4 CHANNEL (LM35 PWM) FAN CONTROLLER QUESTION

Hello friends,

Hello friends, I'm having this big problem in programming, where I noticed a big GAP in the reaction of the last 3 engines. I'm new to C ++ programming and I find it very hard to syntax and file structure, so if anyone can help me I'll happily spend the entire Proteus project! (attached yet !)

Is there any way to define variables that make the program clean ?

Thank you !

// BLOCO DE PINOS DOS SENSORES

float temp;
float temp2;
float temp3;
float temp4;

int tempPin = A3; // PINO ANALOGICO (CPU) PRA USAR O LM35

int tempPin2 = A2; // PINO ANALOGICO (CASETOP) PRA USAR O LM35

int tempPin3 = A1; // PINO ANALOGICO (HD) PRA USAR O LM35

int tempPin4 = A0; // PINO ANALOGICO (RESERVADO) PRA USAR O LM35


// BLOCO DE TEMPERATURA MINIMA

int tempMin = 20; // TEMPERATURA MINIMA PRA RODAR O FAN (CPU)

int tempMin2 = 25; // TEMPERATURA MINIMA PRA RODAR O FAN (CASETOP)

Records for finding described items:

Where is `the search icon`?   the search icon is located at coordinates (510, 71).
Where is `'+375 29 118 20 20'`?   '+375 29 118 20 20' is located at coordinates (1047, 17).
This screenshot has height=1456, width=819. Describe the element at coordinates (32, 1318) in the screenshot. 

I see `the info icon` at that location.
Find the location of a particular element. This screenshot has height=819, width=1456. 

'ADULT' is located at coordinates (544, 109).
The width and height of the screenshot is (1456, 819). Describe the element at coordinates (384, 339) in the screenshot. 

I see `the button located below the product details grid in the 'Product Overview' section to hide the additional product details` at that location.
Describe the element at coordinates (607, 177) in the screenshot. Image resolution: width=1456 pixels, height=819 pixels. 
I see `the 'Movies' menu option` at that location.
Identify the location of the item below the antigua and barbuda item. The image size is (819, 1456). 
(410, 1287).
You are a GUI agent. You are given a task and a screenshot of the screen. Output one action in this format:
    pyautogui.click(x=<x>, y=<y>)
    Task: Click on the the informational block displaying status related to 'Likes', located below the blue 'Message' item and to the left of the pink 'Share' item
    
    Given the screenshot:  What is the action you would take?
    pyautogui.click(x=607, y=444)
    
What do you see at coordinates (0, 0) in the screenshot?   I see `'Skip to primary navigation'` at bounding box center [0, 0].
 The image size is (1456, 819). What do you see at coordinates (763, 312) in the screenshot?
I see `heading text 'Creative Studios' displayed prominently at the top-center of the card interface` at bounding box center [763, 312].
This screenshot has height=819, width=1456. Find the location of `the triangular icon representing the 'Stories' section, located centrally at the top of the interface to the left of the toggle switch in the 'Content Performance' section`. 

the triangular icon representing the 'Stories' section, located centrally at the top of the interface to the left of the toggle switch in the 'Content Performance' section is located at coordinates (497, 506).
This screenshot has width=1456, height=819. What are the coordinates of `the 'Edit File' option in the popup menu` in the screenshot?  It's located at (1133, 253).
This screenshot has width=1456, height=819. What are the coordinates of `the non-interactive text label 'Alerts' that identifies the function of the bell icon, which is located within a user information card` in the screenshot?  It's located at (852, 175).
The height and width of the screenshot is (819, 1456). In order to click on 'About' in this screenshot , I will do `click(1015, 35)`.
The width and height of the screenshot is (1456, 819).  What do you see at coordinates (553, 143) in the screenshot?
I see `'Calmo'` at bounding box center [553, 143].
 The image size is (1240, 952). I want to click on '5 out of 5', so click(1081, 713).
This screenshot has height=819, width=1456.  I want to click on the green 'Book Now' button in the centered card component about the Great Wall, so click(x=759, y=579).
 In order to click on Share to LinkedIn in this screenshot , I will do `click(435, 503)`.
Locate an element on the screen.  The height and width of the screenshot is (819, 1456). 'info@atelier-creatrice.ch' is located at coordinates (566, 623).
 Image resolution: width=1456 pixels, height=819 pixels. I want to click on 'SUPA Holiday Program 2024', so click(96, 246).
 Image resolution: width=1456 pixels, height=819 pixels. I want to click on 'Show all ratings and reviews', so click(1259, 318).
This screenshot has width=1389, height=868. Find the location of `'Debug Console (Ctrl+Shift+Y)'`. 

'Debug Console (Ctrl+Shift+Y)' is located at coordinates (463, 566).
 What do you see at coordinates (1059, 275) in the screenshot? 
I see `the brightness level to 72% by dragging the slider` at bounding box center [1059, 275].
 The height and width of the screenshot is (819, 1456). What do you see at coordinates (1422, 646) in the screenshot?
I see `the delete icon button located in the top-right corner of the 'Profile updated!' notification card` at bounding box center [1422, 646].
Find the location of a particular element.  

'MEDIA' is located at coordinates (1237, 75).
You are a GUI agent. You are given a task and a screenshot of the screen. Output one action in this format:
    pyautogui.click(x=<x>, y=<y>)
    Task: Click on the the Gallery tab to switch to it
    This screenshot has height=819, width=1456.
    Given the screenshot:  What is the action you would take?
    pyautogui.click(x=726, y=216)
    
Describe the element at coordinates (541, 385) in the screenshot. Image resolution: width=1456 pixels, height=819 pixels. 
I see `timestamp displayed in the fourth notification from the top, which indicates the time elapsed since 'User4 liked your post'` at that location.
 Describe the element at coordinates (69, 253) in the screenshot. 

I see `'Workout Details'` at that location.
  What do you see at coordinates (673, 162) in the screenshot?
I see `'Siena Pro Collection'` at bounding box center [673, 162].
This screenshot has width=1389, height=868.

§ SET OF TASKS
[1] From the listing above, copy out the lines from its first line through the one that contains "coordinates (544, 109).", keeping both ends.
[2] Pick up the fan controller forum post where it stops and keep going.

§ WRITTEN ANSWERS
[1]
Where is `the search icon`?   the search icon is located at coordinates (510, 71).
Where is `'+375 29 118 20 20'`?   '+375 29 118 20 20' is located at coordinates (1047, 17).
This screenshot has height=1456, width=819. Describe the element at coordinates (32, 1318) in the screenshot. 

I see `the info icon` at that location.
Find the location of a particular element. This screenshot has height=819, width=1456. 

'ADULT' is located at coordinates (544, 109).

[2]
int tempMin3 = 25; // TEMPERATURA MINIMA PRA RODAR O FAN (HD)

int tempMin4 = 25; // TEMPERATURA MINIMA PRA RODAR O FAN (RESERVADO)


// BLOCO DE TEMPERATURA MAXIMA

int tempMax = 45; // TEMPERATURA MAXIMA (CPU)

int tempMax2 = 38; // TEMPERATURA MAXIMA (CASETOP)

int tempMax3 = 40; // TEMPERATURA MAXIMA (HD)

int tempMax4 = 40; // TEMPERATURA MAXIMA (RESERVADO)


// BLOCO DE PINOS DOS FANS

int fan = 11; // PINO PWM ONDE O FAN (CPU) SERA CONECTADO

int fan2 = 10; // PINO PWM ONDE O FAN (CASETOP) SERA CONECTADO

int fan3 = 9; // PINO PWM ONDE O FAN (HD) SERA CONECTADO

int fan4 = 6; // PINO PWM ONDE O FAN (RESERVADO) SERA CONECTADO


// ZERA VARIAVEIS DE TODOS OS FANS
int fanSpeed = 0; // (CPU)
int fanSpeed2 = 0; // (CASETOP)
int fanSpeed3 = 0; // (HD)
int fanSpeed4 = 0; // (RESERVADO)

void setup() {

pinMode(fan, OUTPUT); // (CPU)
pinMode(fan2, OUTPUT); // (CASETOP)
pinMode(fan3, OUTPUT); // (HD)
pinMode(fan4, OUTPUT); // (RESERVADO)

pinMode(tempPin, INPUT); // (CPU)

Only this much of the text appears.